**Assignment**:
In the copy, include no pictures, but reproduce every record exactly.

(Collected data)
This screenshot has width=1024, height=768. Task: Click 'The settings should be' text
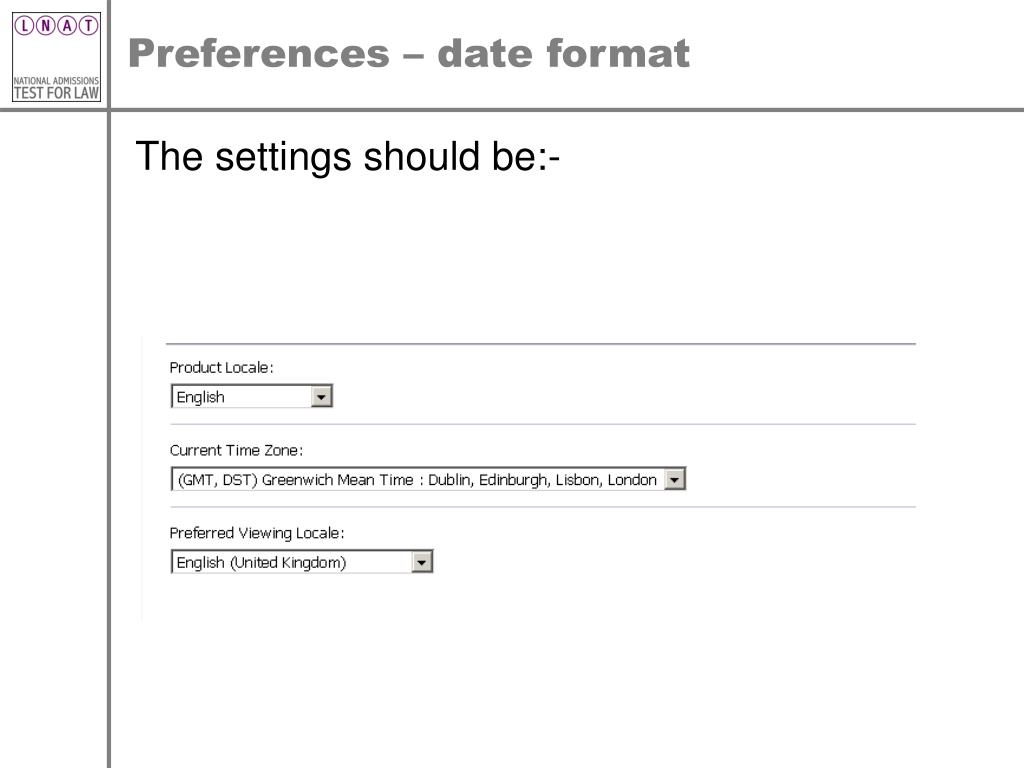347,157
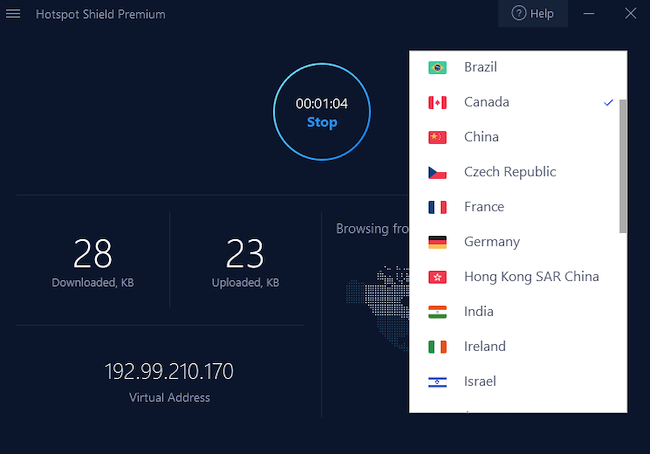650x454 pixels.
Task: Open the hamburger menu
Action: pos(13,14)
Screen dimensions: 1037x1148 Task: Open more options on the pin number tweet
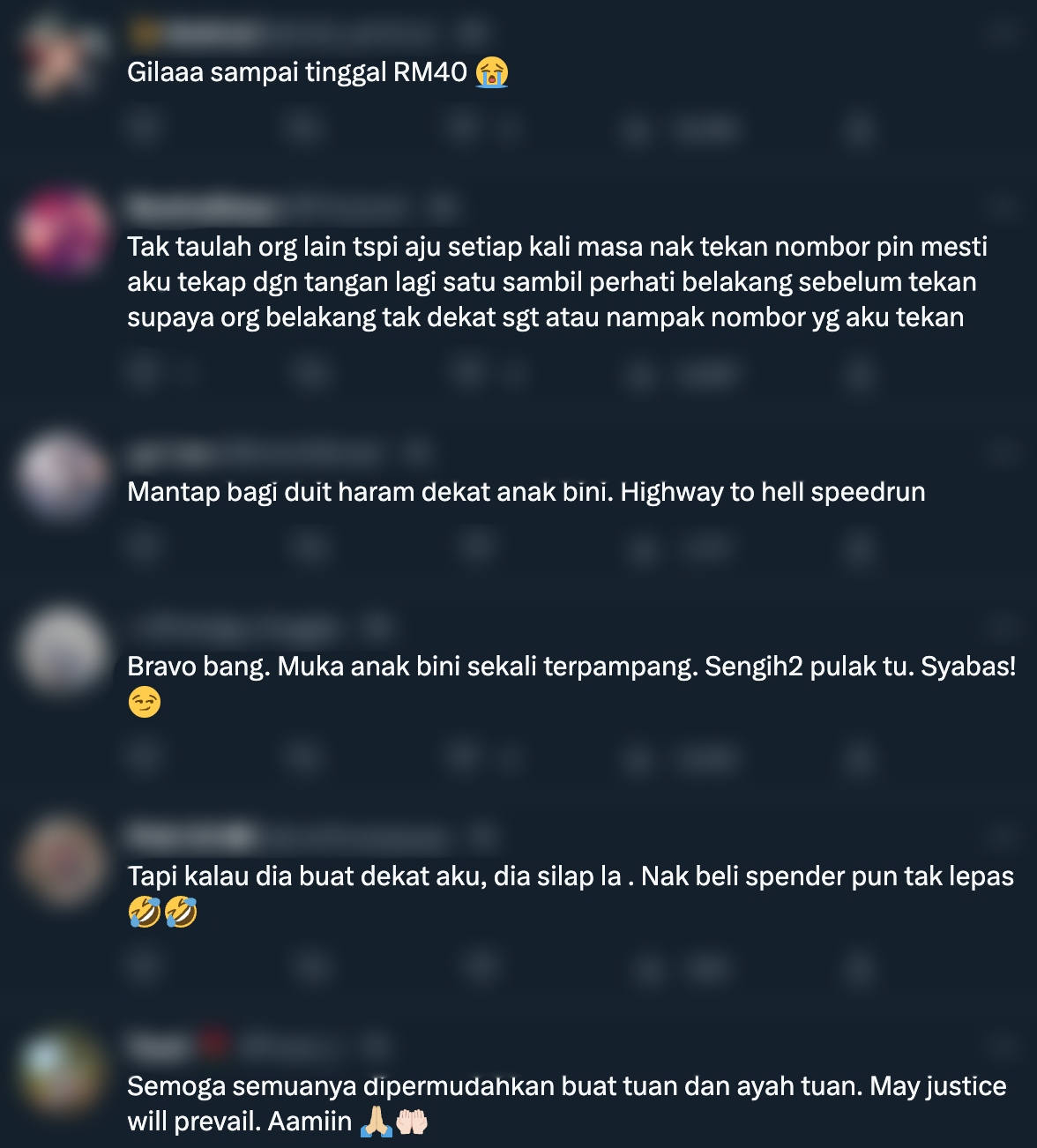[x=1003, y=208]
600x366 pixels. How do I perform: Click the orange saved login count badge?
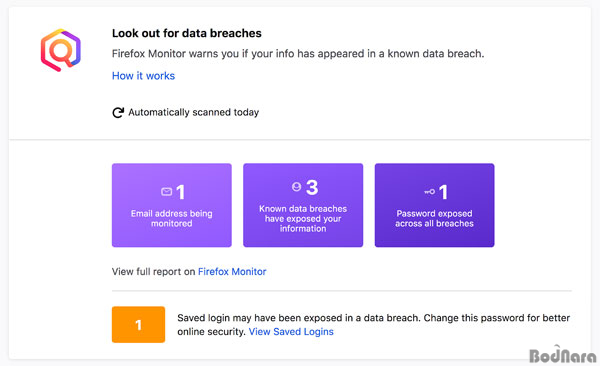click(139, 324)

**Task result**:
This screenshot has width=1024, height=768. Task: Click 'The settings should be' text
347,157
650x454 pixels.
Task: Open the hamburger menu
Action: pos(13,14)
Screen dimensions: 1037x1148 Task: Open more options on the pin number tweet
[x=1003, y=208]
600x366 pixels. How do I perform: Click the orange saved login count badge?
click(139, 324)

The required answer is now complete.